Tuesday, January 19, 2021

Parsnip leek soup

 Ingredients

  • 4 tablespoons roasted almond oil

  • 4 large leeks, trimmed and cut into 1/2-inch pieces (or 2 leeks plus one big shallot)

  • 5 medium parsnips, peeled and cut into 1/2-inch pieces

  • 1 bay leaf

  • 1 teaspoon garam masala (rec. called for ground turmeric; pull date on mine was 2006 so I boldly tossed it)

  • 4 garlic cloves, minced

  • 4 cups vegetable broth

  • Extra-virgin olive oil, crème fraîche or yogurt, for garnish (optional)

Preparation

  1. Put oil in a heavy-bottomed pot or Dutch oven over medium-high heat. Add shallot. leeks and parsnips, and stir to coat.

  2. Let vegetables sizzle and cook, stirring frequently until nearly caramelized, but without browning, until softened, 10 to 15 minutes.

  3. Add bay leaf, garam masala and garlic, and stir to coat. Increase heat to high, add broth, and bring to a boil. Reduce heat to a simmer and cook for 10 minutes more. Taste broth and adjust seasoning.
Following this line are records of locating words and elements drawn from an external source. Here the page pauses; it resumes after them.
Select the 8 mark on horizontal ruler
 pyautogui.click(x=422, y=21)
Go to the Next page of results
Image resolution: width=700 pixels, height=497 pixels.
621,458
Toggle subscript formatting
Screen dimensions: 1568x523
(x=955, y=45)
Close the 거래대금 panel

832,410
  4. With a blender, purée soup to a creamy consistency. Thin with water or broth, if necessary — it should be like a thin milkshake, not thick and porridge-like.

  5. Reheat the soup before serving. Serve plain, or give each bowl a drizzle of extra-virgin olive oil or a dollop of crème fraîche or yogurt, if desired.